Part of Oord’s argument and thinking is that we must reject the notion that freedom is more important than evil – as if nothing people do is bad enough to cause God to revoke our freedom. But this simply does not agree with the Biblical account. God makes it clear that the evil we do is frequently bad enough for Him to intervene and put a complete end to whole populations if that is needed. And yet we can acknowledge that God does not do this consistently. So the question is NOT whether the things we do are bad enough but rather why doesn’t God do this consistently – why doesn’t God always prevent the worst of evil. It isn’t really a question of freedom because at that point of enslavement to sin there is very little freedom anyway. But there is another reason: responsibility. God will show us His repudiation of evil but He will not take away our own responsibility in preventing evil. God doesn’t want the eloi sheep-people of H.G. Well’s “Time Machine.” We constantly demonstrate that only by hitting rock bottom and hurting innocent people will cause us to turn away from self-destructive behavior. How then can we think that we can manage to repudiate evil without confronting and having to fight evil in all its horror and perversity?

Next Oord discusses miracles which he seeks to redefine just as I do. But where I shift it from breaking the laws of nature to anything with God’s involvement in bringing about events in our lives, Oord shifts it from intervention and control to God being a part of the laws of nature. Not only is this back to the fundamental distinction I make between theism and pantheism in God’s choice and the independence of the physical universe, but Oord even acknowledges the pantheistic nature of his theology. Oord’s primary concern in this, however, is not God’s choice but ours – to say that none of God’s miracles are coercive because it requires our acceptance in faith – and that without this the miracles do not happen. But faith is only involved in the cases of healing and not in most miracles at all. The simple fact is that the laws of nature ARE coercive and no they do not operate according to divine whim but according to fixed mathematical equations. Oord sees only one miracle as special: Jesus resurrection. This it seems to Oord is more than just persuasive power and so he argues at length why it is not coercive. For me it is obvious that Jesus resurrection simply has nothing to do with the laws of nature, for as Paul explains in 1 Cor 15 this is a spiritual body not a physical/natural body.

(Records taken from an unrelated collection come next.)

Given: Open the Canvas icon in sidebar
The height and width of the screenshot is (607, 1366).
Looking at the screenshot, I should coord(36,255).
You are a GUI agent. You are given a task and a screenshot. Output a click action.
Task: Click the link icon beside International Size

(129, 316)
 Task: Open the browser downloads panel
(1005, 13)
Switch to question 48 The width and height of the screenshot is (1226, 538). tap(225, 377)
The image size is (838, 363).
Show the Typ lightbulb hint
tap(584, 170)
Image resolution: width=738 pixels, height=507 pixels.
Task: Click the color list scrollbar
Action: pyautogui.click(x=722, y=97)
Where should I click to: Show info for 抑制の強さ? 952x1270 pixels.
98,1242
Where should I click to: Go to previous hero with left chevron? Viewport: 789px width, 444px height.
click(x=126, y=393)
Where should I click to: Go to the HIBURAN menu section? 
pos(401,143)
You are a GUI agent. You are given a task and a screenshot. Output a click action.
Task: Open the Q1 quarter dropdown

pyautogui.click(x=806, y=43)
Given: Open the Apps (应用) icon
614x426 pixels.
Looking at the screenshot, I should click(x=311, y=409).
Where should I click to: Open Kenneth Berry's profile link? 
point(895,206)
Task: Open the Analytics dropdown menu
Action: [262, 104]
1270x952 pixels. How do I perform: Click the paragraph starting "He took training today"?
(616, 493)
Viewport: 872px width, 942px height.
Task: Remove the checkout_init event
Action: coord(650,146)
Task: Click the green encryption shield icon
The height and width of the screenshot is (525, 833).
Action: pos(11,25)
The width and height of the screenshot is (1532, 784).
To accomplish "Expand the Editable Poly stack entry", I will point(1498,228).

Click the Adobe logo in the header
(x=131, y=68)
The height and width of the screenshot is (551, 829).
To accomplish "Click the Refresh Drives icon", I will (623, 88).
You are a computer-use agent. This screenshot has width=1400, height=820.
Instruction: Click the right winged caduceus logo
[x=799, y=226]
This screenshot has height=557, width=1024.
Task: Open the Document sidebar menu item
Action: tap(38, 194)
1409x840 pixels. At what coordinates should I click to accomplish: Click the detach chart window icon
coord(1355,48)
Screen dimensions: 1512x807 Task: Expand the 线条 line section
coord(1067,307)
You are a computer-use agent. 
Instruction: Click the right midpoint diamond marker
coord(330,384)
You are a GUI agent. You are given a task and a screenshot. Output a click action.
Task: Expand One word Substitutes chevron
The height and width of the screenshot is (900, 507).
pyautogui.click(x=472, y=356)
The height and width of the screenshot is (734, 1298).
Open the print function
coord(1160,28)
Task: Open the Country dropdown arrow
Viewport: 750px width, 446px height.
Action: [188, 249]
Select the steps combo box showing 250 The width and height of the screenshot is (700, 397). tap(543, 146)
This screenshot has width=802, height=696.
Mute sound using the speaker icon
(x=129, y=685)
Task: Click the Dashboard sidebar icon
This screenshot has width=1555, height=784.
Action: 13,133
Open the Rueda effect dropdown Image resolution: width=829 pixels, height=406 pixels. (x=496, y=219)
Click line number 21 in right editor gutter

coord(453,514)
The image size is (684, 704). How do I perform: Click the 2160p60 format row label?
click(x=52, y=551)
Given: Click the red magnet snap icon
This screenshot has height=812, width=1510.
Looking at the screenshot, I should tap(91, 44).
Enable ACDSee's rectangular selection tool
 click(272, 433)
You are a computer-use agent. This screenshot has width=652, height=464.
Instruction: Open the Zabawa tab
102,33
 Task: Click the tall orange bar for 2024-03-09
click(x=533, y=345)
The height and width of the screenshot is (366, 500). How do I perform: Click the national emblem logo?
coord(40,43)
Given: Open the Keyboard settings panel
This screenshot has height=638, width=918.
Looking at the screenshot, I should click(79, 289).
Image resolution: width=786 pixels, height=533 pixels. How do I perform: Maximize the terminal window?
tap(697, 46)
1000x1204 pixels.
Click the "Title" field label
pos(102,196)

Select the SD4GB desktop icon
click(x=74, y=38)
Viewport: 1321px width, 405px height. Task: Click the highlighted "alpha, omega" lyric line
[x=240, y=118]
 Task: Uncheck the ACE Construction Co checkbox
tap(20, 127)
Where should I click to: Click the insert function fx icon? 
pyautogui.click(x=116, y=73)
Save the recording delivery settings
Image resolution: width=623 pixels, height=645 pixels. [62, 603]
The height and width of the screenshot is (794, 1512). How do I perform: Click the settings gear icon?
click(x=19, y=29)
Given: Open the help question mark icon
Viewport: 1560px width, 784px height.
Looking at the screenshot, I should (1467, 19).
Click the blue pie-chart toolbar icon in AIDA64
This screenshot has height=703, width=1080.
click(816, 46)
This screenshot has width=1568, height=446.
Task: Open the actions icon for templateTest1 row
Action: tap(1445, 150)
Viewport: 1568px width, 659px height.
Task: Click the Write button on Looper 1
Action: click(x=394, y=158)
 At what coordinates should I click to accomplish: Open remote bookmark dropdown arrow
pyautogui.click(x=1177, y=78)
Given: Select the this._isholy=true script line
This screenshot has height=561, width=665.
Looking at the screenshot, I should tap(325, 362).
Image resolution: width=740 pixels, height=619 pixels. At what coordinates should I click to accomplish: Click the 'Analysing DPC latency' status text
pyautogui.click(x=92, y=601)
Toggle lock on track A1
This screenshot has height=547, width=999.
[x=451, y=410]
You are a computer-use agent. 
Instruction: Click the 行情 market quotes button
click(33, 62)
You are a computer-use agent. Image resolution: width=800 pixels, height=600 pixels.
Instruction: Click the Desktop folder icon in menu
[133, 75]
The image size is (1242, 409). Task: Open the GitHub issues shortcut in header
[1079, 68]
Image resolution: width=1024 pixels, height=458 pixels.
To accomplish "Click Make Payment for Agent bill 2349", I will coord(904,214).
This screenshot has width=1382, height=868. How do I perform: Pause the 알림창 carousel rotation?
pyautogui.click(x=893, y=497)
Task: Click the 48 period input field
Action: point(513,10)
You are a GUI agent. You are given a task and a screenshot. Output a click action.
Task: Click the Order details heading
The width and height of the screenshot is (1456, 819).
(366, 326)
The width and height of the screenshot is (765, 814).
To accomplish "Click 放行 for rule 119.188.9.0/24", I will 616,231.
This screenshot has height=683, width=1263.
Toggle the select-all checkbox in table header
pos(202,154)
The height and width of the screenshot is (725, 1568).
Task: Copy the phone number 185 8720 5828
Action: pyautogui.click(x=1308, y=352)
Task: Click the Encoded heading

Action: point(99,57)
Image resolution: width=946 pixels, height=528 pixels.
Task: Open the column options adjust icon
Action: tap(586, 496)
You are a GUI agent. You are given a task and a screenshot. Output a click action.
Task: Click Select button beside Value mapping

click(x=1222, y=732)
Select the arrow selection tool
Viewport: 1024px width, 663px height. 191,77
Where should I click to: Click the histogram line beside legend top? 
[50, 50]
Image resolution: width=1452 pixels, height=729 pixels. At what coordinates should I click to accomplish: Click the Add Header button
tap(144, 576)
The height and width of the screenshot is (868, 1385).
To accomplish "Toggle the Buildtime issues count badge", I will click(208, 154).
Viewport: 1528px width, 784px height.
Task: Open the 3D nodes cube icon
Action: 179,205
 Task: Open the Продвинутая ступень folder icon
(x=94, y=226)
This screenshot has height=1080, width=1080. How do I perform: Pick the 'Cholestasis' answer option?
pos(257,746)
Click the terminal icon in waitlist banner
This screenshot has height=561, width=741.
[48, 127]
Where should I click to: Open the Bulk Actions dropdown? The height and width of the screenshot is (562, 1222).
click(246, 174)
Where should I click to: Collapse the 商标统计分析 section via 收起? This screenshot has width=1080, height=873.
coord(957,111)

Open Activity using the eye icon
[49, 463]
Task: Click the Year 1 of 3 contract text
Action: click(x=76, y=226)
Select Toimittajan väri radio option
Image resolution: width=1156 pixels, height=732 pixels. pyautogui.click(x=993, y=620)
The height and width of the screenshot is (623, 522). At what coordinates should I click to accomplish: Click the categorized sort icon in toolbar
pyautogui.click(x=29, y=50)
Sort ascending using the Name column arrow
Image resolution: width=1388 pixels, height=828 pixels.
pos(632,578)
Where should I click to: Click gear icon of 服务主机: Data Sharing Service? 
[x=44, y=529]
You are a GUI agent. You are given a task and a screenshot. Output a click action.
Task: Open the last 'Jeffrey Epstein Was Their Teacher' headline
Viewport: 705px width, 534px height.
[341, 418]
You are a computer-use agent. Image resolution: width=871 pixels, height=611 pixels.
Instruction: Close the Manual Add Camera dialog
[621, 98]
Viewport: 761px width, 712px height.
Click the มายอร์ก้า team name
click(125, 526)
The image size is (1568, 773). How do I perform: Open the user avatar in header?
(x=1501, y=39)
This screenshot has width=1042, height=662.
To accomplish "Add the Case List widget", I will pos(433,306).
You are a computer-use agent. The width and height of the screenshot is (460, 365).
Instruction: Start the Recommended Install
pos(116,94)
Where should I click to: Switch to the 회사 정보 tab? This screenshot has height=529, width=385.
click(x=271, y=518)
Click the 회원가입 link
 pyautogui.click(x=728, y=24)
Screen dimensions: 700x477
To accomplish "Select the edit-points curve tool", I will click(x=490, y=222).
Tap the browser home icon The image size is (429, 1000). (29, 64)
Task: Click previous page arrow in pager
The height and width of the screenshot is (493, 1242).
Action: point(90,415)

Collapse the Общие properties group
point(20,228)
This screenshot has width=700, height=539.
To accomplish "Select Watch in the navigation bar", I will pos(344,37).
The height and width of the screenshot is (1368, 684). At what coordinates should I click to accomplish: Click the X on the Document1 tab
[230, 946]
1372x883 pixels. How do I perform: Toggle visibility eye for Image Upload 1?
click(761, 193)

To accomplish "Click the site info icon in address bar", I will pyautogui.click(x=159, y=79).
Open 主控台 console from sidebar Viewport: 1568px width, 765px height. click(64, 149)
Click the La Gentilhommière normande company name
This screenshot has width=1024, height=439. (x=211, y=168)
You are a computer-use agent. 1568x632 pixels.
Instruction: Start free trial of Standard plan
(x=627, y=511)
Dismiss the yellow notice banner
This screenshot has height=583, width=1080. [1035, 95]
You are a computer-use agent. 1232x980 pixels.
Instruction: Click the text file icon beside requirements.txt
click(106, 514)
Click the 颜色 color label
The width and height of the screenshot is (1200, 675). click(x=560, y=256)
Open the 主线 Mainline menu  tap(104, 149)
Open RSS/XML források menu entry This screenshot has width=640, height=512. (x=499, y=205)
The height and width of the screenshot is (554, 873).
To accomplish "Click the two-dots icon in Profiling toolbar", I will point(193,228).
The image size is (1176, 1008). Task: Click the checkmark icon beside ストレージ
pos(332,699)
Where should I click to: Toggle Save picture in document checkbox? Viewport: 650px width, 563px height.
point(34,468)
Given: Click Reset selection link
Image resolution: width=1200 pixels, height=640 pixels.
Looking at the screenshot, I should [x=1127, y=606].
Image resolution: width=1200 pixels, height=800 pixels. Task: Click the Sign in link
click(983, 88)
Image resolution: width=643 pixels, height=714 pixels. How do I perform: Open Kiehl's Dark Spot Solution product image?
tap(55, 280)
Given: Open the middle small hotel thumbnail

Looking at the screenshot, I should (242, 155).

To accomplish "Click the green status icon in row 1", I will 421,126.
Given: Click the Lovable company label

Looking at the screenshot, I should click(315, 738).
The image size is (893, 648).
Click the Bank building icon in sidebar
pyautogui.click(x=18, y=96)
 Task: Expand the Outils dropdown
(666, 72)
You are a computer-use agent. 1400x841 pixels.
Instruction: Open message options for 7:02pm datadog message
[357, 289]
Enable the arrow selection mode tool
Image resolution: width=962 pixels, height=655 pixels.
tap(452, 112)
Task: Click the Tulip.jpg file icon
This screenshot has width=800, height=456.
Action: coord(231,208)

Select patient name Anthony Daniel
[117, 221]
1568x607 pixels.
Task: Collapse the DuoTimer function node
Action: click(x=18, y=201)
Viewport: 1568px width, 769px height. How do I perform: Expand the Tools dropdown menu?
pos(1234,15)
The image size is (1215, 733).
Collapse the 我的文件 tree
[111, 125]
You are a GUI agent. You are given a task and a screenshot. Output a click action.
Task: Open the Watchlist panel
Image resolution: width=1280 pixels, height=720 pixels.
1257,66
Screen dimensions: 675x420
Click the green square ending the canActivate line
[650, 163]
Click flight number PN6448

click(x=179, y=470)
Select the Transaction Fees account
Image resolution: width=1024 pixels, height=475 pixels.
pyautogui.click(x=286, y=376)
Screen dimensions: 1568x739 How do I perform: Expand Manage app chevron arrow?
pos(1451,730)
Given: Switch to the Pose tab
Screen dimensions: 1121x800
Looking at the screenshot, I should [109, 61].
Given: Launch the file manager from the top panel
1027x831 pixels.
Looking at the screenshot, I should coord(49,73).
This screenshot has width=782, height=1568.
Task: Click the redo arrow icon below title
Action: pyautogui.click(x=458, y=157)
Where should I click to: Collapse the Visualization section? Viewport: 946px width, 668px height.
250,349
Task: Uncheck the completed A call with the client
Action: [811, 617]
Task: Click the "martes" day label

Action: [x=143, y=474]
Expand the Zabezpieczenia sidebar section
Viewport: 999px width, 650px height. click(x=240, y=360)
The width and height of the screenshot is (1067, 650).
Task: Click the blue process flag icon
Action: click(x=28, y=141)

In the remainder of Oord’s book, however, we are in good agreement and I shall present these in a list.

  1. Human cooperation is required in eschatological outcome of history. Our reasons for this are different. While Oord asserts that God is simply not able to coerce an outcome, I only think the outcome is not independent of the means and thus coercion cannot produce the outcome desired.
  2. Eternal life is not just eternal existence but also quality of life which we experience both before death and afterwards. I explain further that this is about the fact that there is no end to what an infinite God has to offer us and no end what we can learn, receive and become in a relationship with Him.
  3. Divine predestination of ultimate human destiny to heaven or hell is incompatible with love. But universalism is just as coercive.
  4. Oord ends with the conclusion that we must seek after love as if our life depended on it because it does.

In conclusion, I reiterate and clarify this comment from earlier: The book has much to recommend reading it. It has certainly had a profound impact on me from revealing how theologians like Augustine have twisted Christianity away from love that we can recognize as such.